Partitioning data into two keys is taking more time (10x) than partitioning into one key.

maheshguptags commented 9 months ago

I am trying to add second level of partition to my table instead of one level of partition but it is taking 10X time as compared to single level partition in hudi flink job.

I tried to ingest 1.8M record into one level of partition and it took around 12-15 Min to ingest all the data then with same configuration I just added another level of partition key with same data payload and it took around 1 hour 45 Min to complete the process.

To Reproduce

Steps to reproduce the behavior: below is the configuration that I am using for table. You can add the table creation statement with below properties.

PARTITIONED BY (`client_id`,`hashed_server_id`)
WITH ('connector' = 'hudi','path' = '${table_location}',
'table.type' = 'COPY_ON_WRITE',
'hoodie.datasource.write.recordkey.field' = 'a,b',
'payload.class'='x.y.PartialUpdate',
'precombine.field'='ts',
'hoodie.clean.async'='true',
'hoodie.cleaner.policy' = 'KEEP_LATEST_COMMITS',
'hoodie.clean.automatic' = 'true',
'hoodie.clean.max.commits'='5',
'hoodie.clean.trigger.strategy'='NUM_COMMITS',
'hoodie.cleaner.parallelism'='100',
'hoodie.cleaner.commits.retained'='4',
'hoodie.index.type'= 'BUCKET',
'hoodie.index.bucket.engine' = 'SIMPLE',
'hoodie.bucket.index.num.buckets'='16',
'hoodie.bucket.index.hash.field'='a',
'hoodie.parquet.small.file.limit'='104857600',
'hoodie.parquet.compression.codec'='snappy')

Expected behavior As it is just a partition addition to the storage it should not impact the performance much(I can understand if it takes 5-7 min extra as complexkey generation is bit slower than simplekey ).

Environment Description

Flink 1.17.1
Hudi version : 14
Spark version : NA
Hive version : NA
Hadoop version : 3.4.0
Storage (HDFS/S3/GCS..) : S3
Running on Docker? (yes/no) :Yes

Additional context

My table type is upsert and I have test the functionality and it is working fine and I cannot change the table type.

I also discussed with @ad1happy2go and he also suggested that it wont impact much as it just a another level of partition.

Required work:
[1] In the partitioning issue, how long did ingesting the 1.8M records take after a second partition key was added?
[2] Reproduce verbatim the part of the partitioning issue that opens with the words containing "Partitioning data into" and closes with "with below properties.".

Source data:
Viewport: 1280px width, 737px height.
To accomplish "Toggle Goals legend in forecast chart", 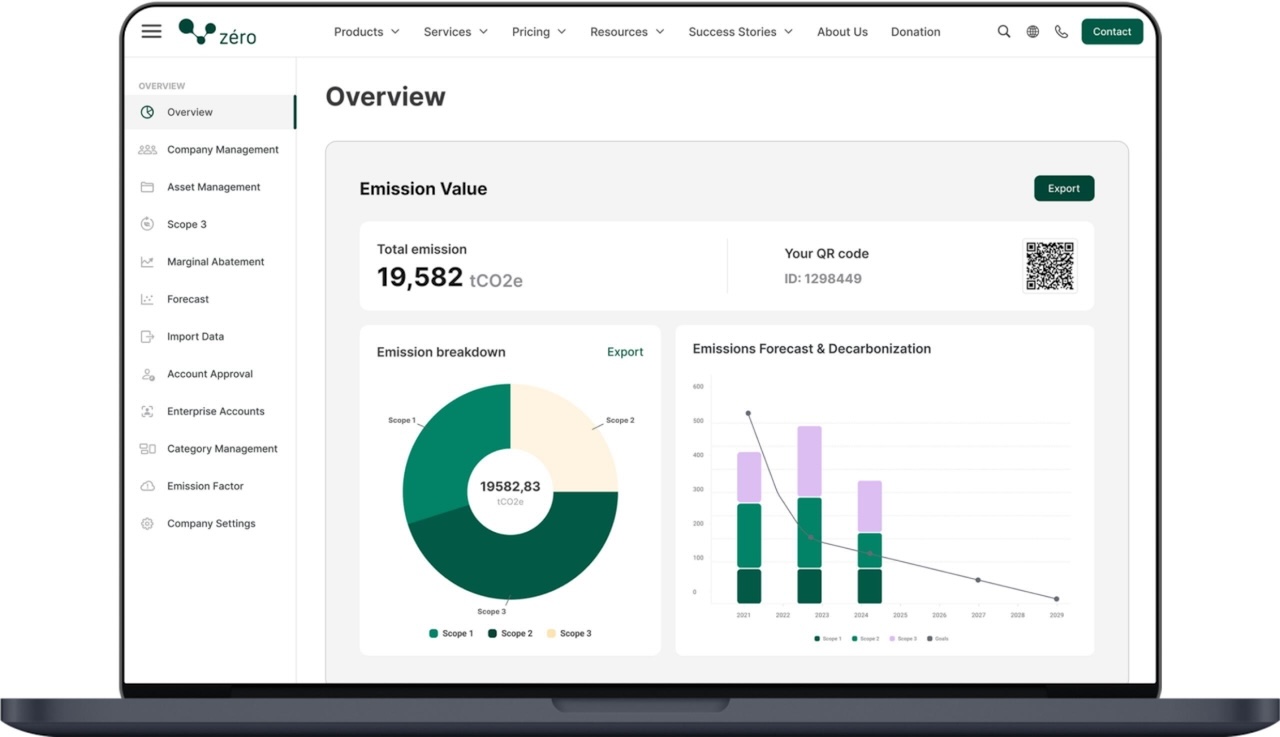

Results for the exercise:
[1] Around 1 hour 45 minutes.

[2]
Partitioning data into two keys is taking more time (10x) than partitioning into one key.

maheshguptags commented 9 months ago

I am trying to add second level of partition to my table instead of one level of partition but it is taking 10X time as compared to single level partition in hudi flink job.

I tried to ingest 1.8M record into one level of partition and it took around 12-15 Min to ingest all the data then with same configuration I just added another level of partition key with same data payload and it took around 1 hour 45 Min to complete the process.

To Reproduce

Steps to reproduce the behavior: below is the configuration that I am using for table. You can add the table creation statement with below properties.